1University of Tübingen, Tübingen, Germany, 2Center for Magnetic Resonance Research, University of Minnesota, Minneapolis, MN, United States, 3Montreal Neurological Institute, McGill University, Montreal, QC, Canada, 4Center for Magnetic Resonance Research, University of Minnesota, MN, United States

Synopsis

We show that the magnitude PSF fails to accurately represent the true effects of k-space sampling and signal decay. As an alternative, we propose to model fMRI with separate MR sampling and signal decay effects. We approximate the latter as a convolution with a Gaussian PSF or, if the effect is that of high-pass filtering, as reversing the effect of a convolution with a Gaussian PSF. At 7T signal decay in SE has a moderate blurring effect (FWHM = 0.89 voxels). Gradient‐Echo acts as a high‐pass filter, reversing blurring with FWHM = 0.59 voxels.

Introduction

The effects of k-space sampling and signal decay on the effective spatial resolution of MRI and fMRI are commonly assessed by means of the magnitude point-spread function (PSF), defined as the absolute values (magnitudes) of the complex MR imaging PSF1-6. It is commonly assumed that this magnitude PSF signifies blurring, which can be quantified by its full-width at half-maximum (FWHM). However, the magnitude PSF fails to accurately represent the true effects of k-space sampling and signal decay.

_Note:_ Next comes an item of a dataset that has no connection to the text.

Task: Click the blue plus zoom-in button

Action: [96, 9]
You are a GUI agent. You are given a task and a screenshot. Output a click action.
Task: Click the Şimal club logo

Firstly, a substantial part of the width of the magnitude PSF is due to MRI sampling per se. This part is independent of any signal decay and its effect depends on the spatial frequency composition of the imaged object. Therefore, it cannot always be expected to introduce blurring.

Secondly, MRI reconstruction is typically followed by taking the absolute values (magnitude image) of the reconstructed complex image. This introduces a non-linear stage into the process of image formation. The complex imaging PSF does not fully describe this process, since it does not reflect the stage of taking the magnitude image. Its corresponding magnitude PSF fails to correctly describe this process, since convolving the original pattern with the magnitude PSF is different from the true process of taking the absolute following a convolution with the complex imaging PSF.

Lastly, signal decay can have not only a blurring, but also a high-pass filtering effect. This cannot be reflected by the strictly positive width of the magnitude PSF.


Methods

We simulated $$$T_2/T^*_2$$$ decay of GE and SE EPI at 7T and MR sampling of simulated realistic columnar patterns7,12. If not stated otherwise, a total read-out time of 27.8 ms for the full k-space acquisition using 32 phase-encode steps was assumed. Full k-space acquisition and different partial Fourier acquisition and reconstruction schemes were simulated.

Linear approximations to the complete MR imaging process in the form of modulation-transfer functions (MTFs) were calculated as a function of total read-out duration and acquisition type. Gaussian functions were fitted to these MTFs and their inverses. The Gaussian Fourier transform of the fit with the higher R2 was computed. This Gaussian, representing a blurring kernel, was used to characterize the effects of signal decay.

Results

For MR imaging with no signal decay, the imaged pattern was very similar to the original pattern (Figure 1). Note, however, that the FWHM of the magnitude PSF corresponding to MRI with no signal decay was 0.6 mm. GE imaging had the effect of a moderate high-pass filter. Also this result could not be expected by simply considering the positive FWHM of the magnitude PSF, which was 0.67 mm. The SE image was slightly blurred. However, convolutions of the original pattern with Gaussian PSFs of the same widths as those computed from the SE magnitude PSFs and convolutions with the SE magnitude PSF itself resulted in stronger blurring.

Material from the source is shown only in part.